Behavior of Plain GROUP! in PARSE

Historically, a plain GROUP! in PARSE runs the conventional evaluator. But it discards its result and doesn't put it into the stream of parse instructions.

That means you can't do things like this:

parse "aaa" [some (either condition ["a"] ["b"])]

Because the "discarding" behavior of GROUP!s in PARSE is so pervasive, it seemed hard to challenge. So Ren-C had adopted the GET-GROUP! as :(...) to be non-discarding form, which you could use to splice arbitrary arguments or instructions into the PARSE stream.

But to @rgchris's taste, having the colons may be worse than rethinking the rule...to instead one in which you have to explicitly throw away the result. So we'd presume PARSE would have an ELIDE keyword.

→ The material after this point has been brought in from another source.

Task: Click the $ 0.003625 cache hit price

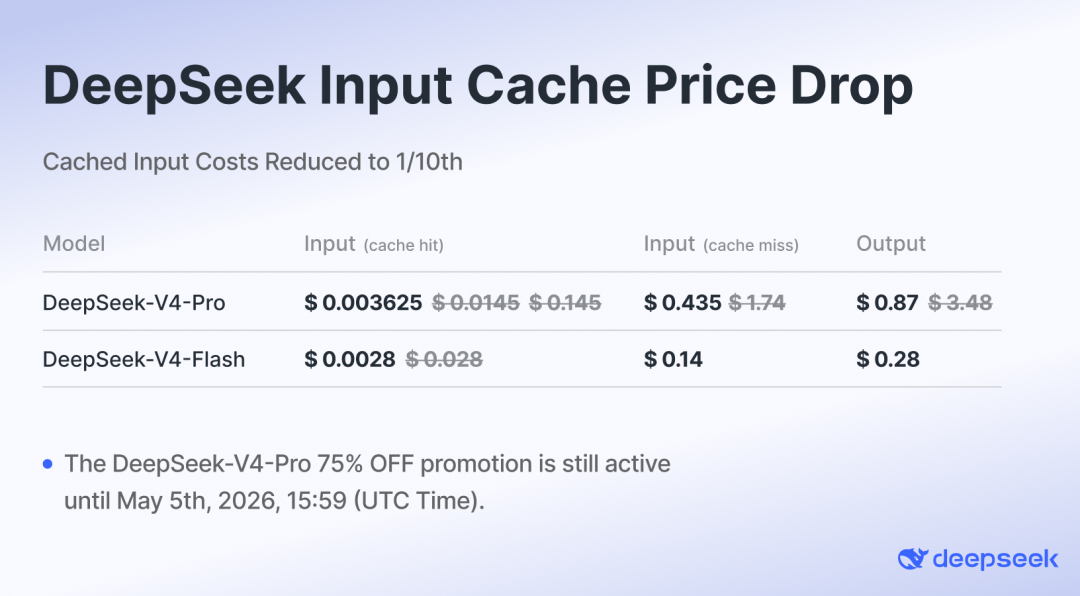Action: pos(363,303)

parse "aaa" [some ["a" elide (print "found an A")]]

In a new way of working...a failure to put the ELIDE there would mean you'd be trying to splice a #[void] into the instruction stream, which we'd imagine is an error. (You'd need a quoted void to match an actual void value).

The choice to elide can come from inside the group as well:

parse "aaa" [some ["a" (elide print "found an A")]]

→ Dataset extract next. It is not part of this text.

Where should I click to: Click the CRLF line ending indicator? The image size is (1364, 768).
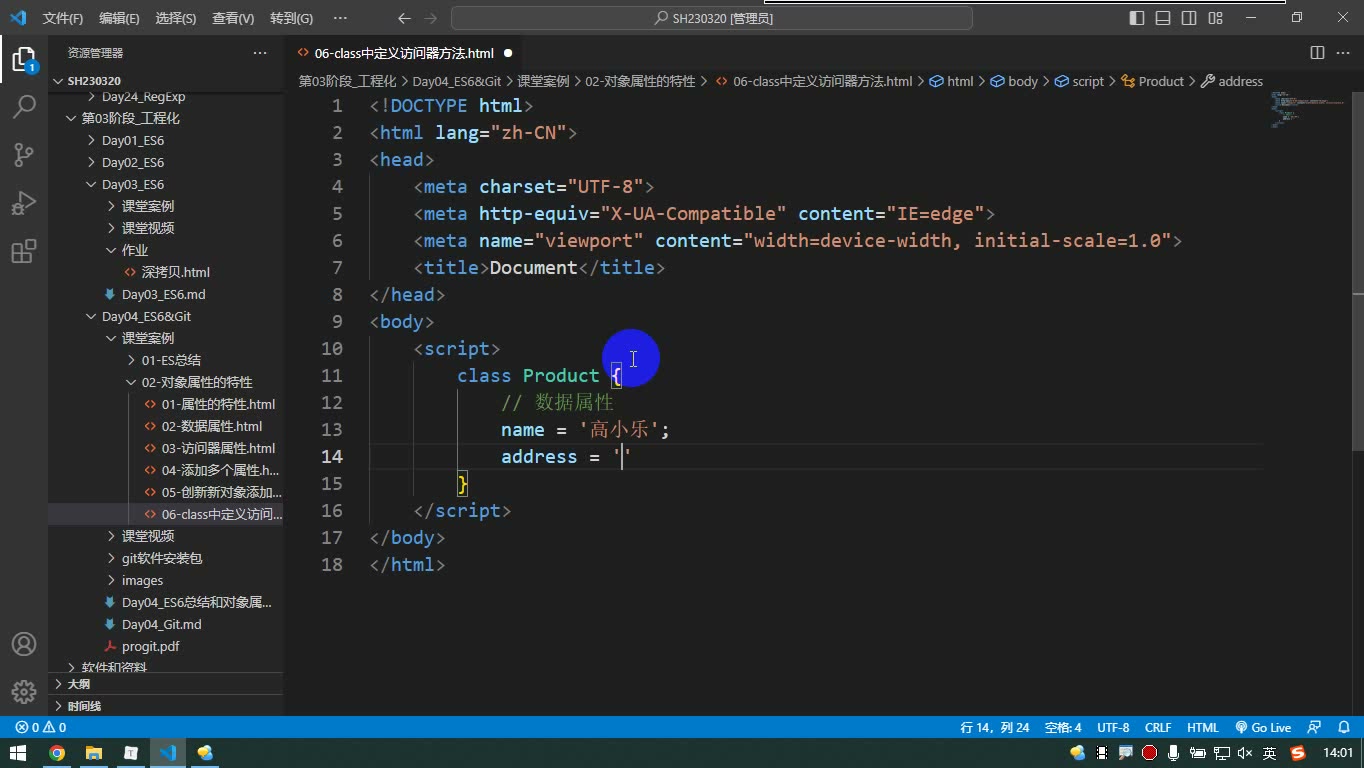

Or use something that returned NULL...since a NULL splice is ignored by the parse stream. This is the mechanism by which branching constructs can be used to good effect:

parse "aaa" [some ["a" (if false ["b"])]]

Note: In the early days of expression barriers, I mused this kind of approach could be done with an idiom that would look like what some languages call "banana clips":

parse "aaa" [some ["a" (| print "found an A" |)]]

Under that proposal you wouldn't need the barrier on both ends, but it might help. Today's expression barriers only block evaluations and don't overwrite evaluations, though. But it's a bit interesting, and shows the proposal is not fully "new"

A Significant Change, But... Is It More Intuitive, and Better?

Using GROUP!s to splice material into parse rules...or to act as arguments to rules...is a desirable feature.

If you imagine people being introduced to GROUP! as not discarding, if it would just seem to make more sense to work with them generically. PARSE rules would be more creative with less repetition from the get-go.

And with ELIDE functioning in the evaluator, they could build on that knowledge in PARSE to know they have a way to wedge value-generating code into a place where they need that value to disappear.

The other worldview...that GET-GROUP! is a non-discarding form of GROUP!...and plain GROUP! discards the value...doesn't have a basis in anything.

Note: I'm thinking that @ groups will continue to have their "as-is" meaning, which is to say that if you keep @[some integer!] then you are asking to keep the actual two words some integer!, while keep [some integer!] would act as a rule that would match the input for some number of integers. Similarly, keep @(reverse [integer! some]) would keep the two words some integer! as well, while keep (reverse [integer! some]) would be a request to match input.

Concerns To Address

I'm not so much concerned about backwards compatibility, as I am about two issues:

  1. Is it actually, measurably, knowably better.

  2. Will the machinery bend to allow emulation of the Rebol2 semantics.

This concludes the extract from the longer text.